=== Requirement ===
Among the records that follow, set down only the lines from the one containing "Task: Apply bold formatting in the editor" to the one containing "Switch orientation to Landscape", both included, exactly.

=== Given records ===
※ ※ ※

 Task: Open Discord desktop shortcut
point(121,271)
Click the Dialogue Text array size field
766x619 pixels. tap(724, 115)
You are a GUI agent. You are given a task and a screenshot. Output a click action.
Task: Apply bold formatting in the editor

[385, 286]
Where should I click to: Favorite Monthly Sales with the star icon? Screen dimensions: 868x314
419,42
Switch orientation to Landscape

※ ※ ※

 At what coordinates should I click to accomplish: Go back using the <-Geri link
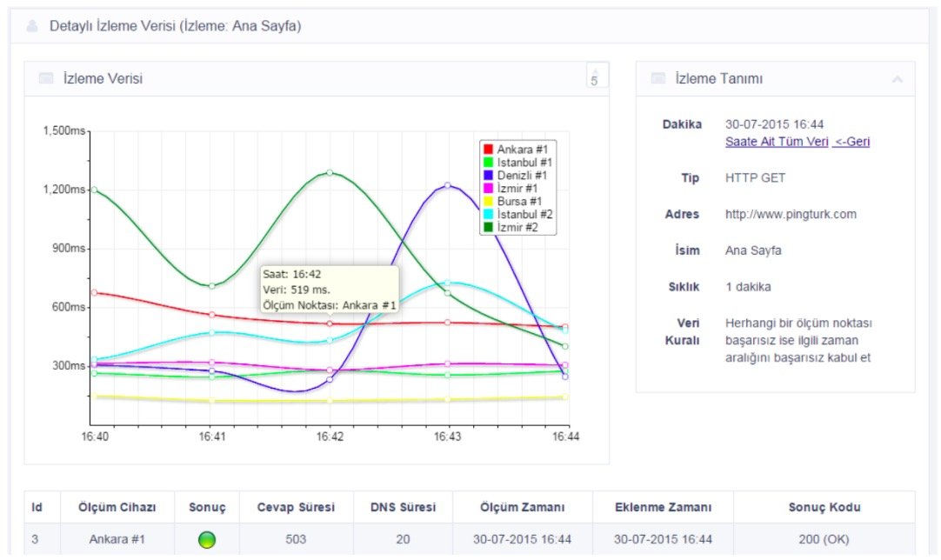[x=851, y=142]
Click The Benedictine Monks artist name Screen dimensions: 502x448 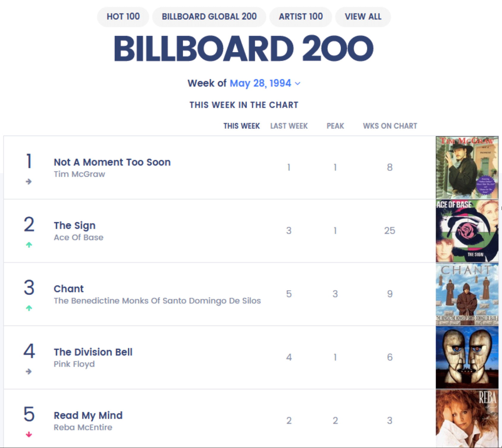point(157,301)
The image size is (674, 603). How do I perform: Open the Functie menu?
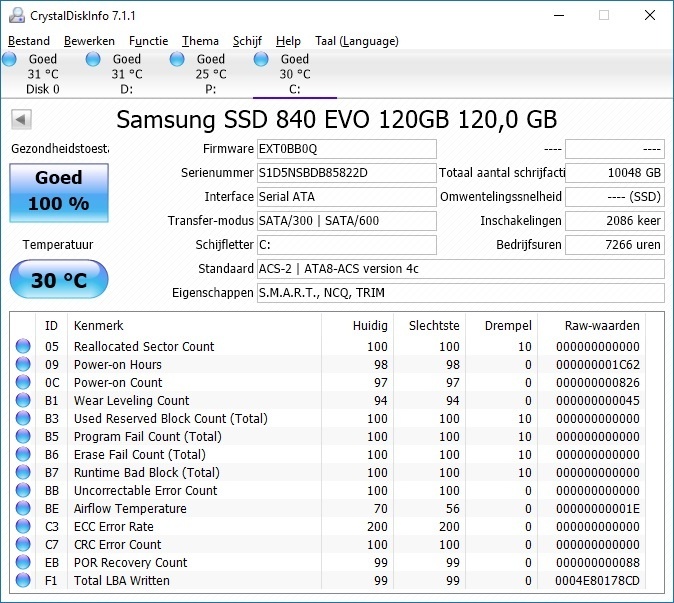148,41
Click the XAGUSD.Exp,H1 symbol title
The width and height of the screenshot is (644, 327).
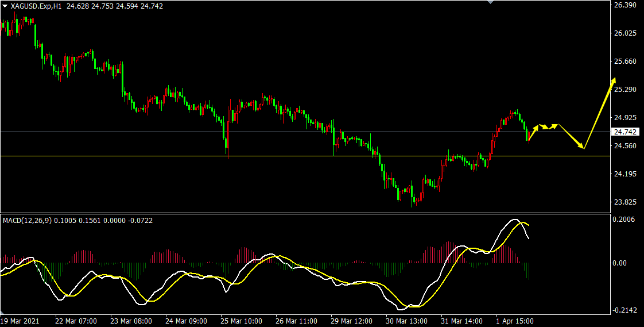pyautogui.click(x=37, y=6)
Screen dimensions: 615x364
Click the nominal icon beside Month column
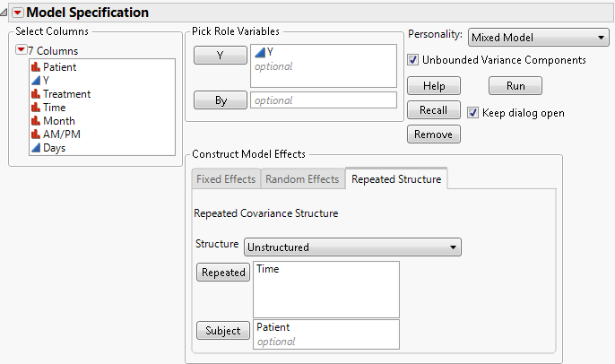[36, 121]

※ ※ ※

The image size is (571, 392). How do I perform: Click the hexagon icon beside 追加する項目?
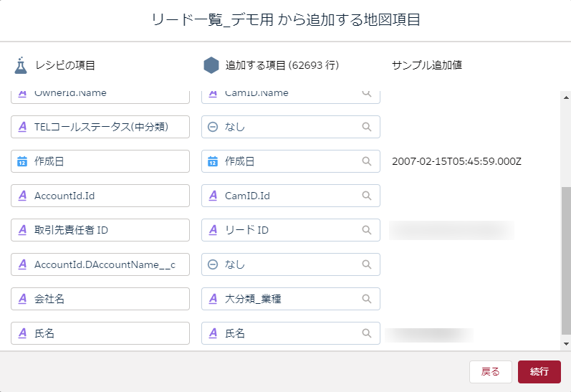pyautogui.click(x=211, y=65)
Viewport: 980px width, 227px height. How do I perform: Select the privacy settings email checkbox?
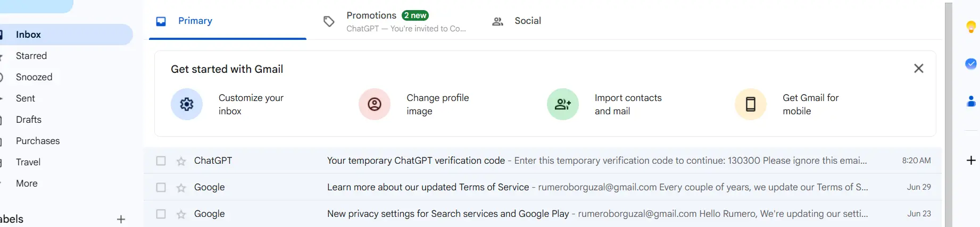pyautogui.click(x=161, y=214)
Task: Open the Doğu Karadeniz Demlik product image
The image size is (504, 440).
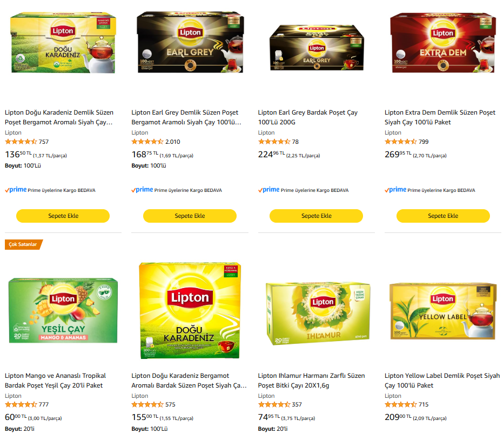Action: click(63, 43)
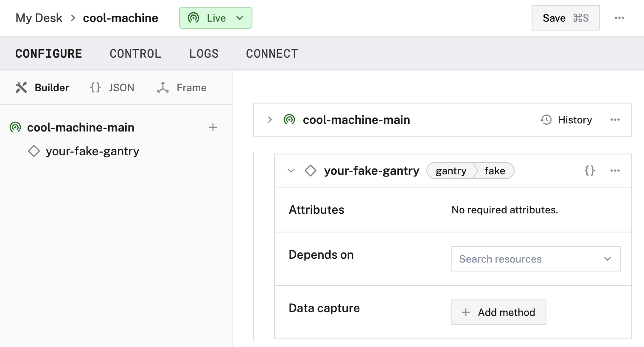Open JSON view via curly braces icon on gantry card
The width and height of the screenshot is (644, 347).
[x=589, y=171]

※ ※ ※

=== Task response ===
Task: Apply bold formatting in the editor

[385, 286]
Where should I click to: Favorite Monthly Sales with the star icon? Screen dimensions: 868x314
419,42
Switch orientation to Landscape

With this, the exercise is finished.